For decades, I have mined veins of color, pattern, and space in Islamic art and architecture for my own paintings. Illustrations from epic poems like the Shãhnãmeh (or Book of Kings, the mythical record of Iran’s imperial history) and Nizâmî’s Khamseh become foils for present conditions in R&R&R, my ongoing series of over seventy works indebted to medieval through sixteenth-century Islamic culture.
In converting R&R&R, the military abbreviation for “rest and recuperation,” to other words like “regret and renew,” I cull images of regeneration from the workshops of Bihzâd to the court arts of Safavid Iran in collections from Basra to Baltimore. Ghostly translations of Bihzâd’ s Building of Castle Khawarnaq and Building the Great Mosque of Samarkand offer glimmers of hope when painted over digitally manipulated depictions of ruin in Afghanistan, Iraq, and Lebanon.
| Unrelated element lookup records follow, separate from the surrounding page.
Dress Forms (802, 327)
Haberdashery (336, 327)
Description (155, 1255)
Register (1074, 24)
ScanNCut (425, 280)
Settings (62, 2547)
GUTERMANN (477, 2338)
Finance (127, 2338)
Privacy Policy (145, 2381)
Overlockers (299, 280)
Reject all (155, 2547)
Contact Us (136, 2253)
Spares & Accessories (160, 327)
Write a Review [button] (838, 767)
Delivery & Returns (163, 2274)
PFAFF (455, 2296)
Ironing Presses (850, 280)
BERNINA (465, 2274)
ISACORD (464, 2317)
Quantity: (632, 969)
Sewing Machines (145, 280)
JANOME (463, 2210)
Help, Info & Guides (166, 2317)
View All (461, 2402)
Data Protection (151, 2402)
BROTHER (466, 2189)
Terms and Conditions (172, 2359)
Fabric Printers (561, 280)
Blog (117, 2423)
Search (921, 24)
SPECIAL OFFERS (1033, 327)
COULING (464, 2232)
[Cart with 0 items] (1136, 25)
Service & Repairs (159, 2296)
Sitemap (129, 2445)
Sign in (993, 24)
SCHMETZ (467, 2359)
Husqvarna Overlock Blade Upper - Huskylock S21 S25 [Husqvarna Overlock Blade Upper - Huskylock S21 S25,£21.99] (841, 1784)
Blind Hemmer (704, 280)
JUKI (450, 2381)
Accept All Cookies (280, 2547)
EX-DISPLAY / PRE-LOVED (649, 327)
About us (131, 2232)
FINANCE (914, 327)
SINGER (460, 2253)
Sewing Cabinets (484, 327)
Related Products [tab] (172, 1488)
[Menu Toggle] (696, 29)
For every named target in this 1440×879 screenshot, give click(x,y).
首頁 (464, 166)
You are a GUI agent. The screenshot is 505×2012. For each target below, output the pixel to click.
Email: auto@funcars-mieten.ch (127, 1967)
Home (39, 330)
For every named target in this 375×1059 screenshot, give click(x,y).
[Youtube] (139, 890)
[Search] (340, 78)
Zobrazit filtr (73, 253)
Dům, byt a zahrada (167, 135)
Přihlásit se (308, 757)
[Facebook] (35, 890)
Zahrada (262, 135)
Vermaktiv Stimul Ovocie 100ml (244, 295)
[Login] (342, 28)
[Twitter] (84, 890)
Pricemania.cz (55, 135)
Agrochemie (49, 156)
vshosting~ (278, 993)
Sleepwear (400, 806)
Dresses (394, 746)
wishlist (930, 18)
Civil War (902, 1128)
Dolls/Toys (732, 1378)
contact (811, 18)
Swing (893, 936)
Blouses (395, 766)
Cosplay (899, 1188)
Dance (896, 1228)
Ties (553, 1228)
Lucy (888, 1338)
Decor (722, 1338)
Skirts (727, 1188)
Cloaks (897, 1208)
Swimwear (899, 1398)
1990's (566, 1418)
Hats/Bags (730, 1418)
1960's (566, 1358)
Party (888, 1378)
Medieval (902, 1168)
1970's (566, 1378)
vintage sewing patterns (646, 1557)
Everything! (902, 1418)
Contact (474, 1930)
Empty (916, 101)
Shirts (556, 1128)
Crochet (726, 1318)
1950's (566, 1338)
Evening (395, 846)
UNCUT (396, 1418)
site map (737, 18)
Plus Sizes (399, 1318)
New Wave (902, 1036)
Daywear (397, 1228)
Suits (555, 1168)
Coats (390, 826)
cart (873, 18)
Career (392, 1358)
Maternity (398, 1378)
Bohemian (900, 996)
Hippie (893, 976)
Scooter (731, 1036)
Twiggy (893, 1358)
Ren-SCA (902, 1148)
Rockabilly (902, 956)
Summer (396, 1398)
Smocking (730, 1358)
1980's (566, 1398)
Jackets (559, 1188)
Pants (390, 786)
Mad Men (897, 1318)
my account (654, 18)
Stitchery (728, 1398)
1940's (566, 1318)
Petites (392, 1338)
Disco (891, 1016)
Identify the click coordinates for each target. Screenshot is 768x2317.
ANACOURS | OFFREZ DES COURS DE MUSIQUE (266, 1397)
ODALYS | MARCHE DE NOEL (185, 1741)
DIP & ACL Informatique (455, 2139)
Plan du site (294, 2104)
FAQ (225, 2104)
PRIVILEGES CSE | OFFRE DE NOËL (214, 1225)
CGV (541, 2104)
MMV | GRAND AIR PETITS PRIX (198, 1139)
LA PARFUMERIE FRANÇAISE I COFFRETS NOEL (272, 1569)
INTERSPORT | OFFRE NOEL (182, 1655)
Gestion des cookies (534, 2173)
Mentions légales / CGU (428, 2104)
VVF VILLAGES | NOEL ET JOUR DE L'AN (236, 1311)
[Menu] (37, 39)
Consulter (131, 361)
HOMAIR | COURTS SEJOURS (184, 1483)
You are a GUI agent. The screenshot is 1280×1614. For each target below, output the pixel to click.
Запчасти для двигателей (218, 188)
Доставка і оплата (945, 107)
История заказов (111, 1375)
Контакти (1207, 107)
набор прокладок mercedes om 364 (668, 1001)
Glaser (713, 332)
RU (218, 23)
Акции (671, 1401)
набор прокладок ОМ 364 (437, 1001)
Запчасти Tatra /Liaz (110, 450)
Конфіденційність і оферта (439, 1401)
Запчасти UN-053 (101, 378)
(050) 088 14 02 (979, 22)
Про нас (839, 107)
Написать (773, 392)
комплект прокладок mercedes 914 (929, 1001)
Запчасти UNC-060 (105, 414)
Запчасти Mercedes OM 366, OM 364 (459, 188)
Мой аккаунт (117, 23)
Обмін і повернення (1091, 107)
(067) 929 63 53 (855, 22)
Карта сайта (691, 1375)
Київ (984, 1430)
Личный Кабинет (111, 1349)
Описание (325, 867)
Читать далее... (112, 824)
Altering these images is an imperfect response to wartime havoc—gestures, albeit feeble, at undoing the damage. They are attempts to recognize and reconstitute what has been decimated through a physical touch that restores, forms that supplant what has been lost, and a palette that revives and replaces the ashen monochrome of rubble.
Susanne Slavick is the Andrew W. Mellon Professor of Art at Carnegie Mellon. Slavick has exhibited in museums and galleries in the United States, Europe and Asia. Her paintings have been recognized through an artist fellowship from the National Endowment for the Arts and four awards from the Pennsylvania Council on the Arts. In 2008, she was honored as “Artist of the Year” by the Pittsburgh Center for the Arts, where she premiered R&R&R.